The owner of a Val Caron restaurant will spend 90 days in jail, intermittently, after he pleaded guilty on Thursday to sexual assault and sexual exploitation.
Craig Charrier, owner of the Parthenon restaurant, remained silent throughout his sentencing, dressed all in black, and showed no emotion. His guilty plea was expected in May this year, but he was granted time to get his affairs in order before being handed his sentence.
A publication ban was originally imposed on the case, preventing media from revealing information that could identify the victim in any way. However, the victim's family asked on Thursday it be lifted so the community could know the name of the man responsible.
The victim and her family asked that they not be named, but are well aware of the possibility of them being identified through naming Charrier.
According to the agreed statement of facts, on May 5, 2018, Charrier sexually assaulted one of his employees during a catering engagement.
The victim, who had been working at the Parthenon for six months, was 17 at the time of the offence.
The court heard Charrier and the victim were alone at the venue. Charrier touched her for “sexual” purposes, kissed her neck, put his hands down her pants, pulled down her pants and attempted to perform oral sex on her.
The victim voiced her objections the entire time. She called her boyfriend, who drove to the venue with his father to pick her up.
On May 9, 2018, the victim and her family contacted Greater Sudbury Police Service.
On May 25, 2018, she gave a statement to police.
On May 31, 2018, Charrier was arrested.
Through assistant Crown attorney Kara Vakiparta, the victim said she considered her employment at the Parthenon as “extremely rewarding,” coming to think of her coworkers as a second family.
However, that all changed on May 5, 2018, because of Charrier's actions.
Now, she spends a lot of time in isolation and is often paranoid, avoiding the people and activities she once loved. She said she is greatly depressed and suffers from PTSD. She spends weeks at a time feeling numb and disassociated from life, has resorted to destructive behaviours as a coping mechanism, and has developed trust issues with those who are closest to her.

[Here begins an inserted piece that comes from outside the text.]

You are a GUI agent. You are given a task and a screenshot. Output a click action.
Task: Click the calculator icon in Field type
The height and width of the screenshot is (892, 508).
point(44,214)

For example, the day after the assault took place, she cut her long hair short, because Charrier had often complimented her on her hair.
Once a straight-A student in school, her grades suffered considerably as a result, barely passing her classes, and often she thought about dropping out of school altogether.
“I've lost the ability to be the cheerful girl I once was,” she said in her statement. “Constant flashbacks, nightmares and a complete lack of control over my life have changed me into someone I do not wish to be. I'm tired, and I miss the person I was a year ago.”
The victim's parents also provided statements on how this has affected their lives.
Her father struggled to control his emotions while reading his statement, saying he feels he let down his own daughter by not being able to protect her when she needed it most.
He said he's a peaceful, non-violent and forgiving man, but it took everything he had to not go to the restaurant after he found out what Charrier had done to his daughter and confront him.
“My daughter told me she doesn't trust men anymore, especially authority figures. Imagine my grief as her father. It's heart-breaking. I know my daughter well, and I believe we have a great father-daughter bond, but it saddens and hurts me immensely that I could not help and protect her like a father is supposed to.”
He claims Charrier deliberately groomed his daughter, using his role to trick her into a false sense of security, only to steal her innocence, which she can never get back.
“I love my daughter, and I can never forgive him for what he's done. Craig Charrier should never get another opportunity to commit such a selfish and horrific crime, and to be able to destroy the lives of other unsuspecting young girls.”
Charrier is required to report to Sudbury Jail every Sunday by 9 p.m. and will remain there until Tuesday at 6 a.m. when he is released.
In addition to his jail sentence, Charrier was given two years probation and a number of ancillary orders including a five-year weapon ban, he must surrender a DNA sample, and he is to be on the sex-offender registry for 10 years.
He is to have no communication, or be in the presence of anyone under the age of 18, is not to associate with the victim or her family, and is to remain 100 meters away from her home and her school. He is also required to attend and participate in counselling.
His lawyer, Berk Keaney, said Charrier is a hard-working man who has no excuses for what he did, although his actions were “out of character.”
Keaney said his client has expressed extreme remorse for his action, and knows the family may find that “very shallow.”
Ontario Court Justice André Guay called the joint submission a “highly negotiated resolution” in consultation with the victim's family in order to spare her from having to relive that day through testimony.
He encouraged the victim to try and move on with her life in as best a way she can.
“I don't think (the victim) will ever forget about this, but she has to survive,” Guay said. “She has to live out her life, and to absorb this assault, this injury to her life, through no fault of her own. She has to realize the qualities she has, and that not all people she meets will be a threat to her.”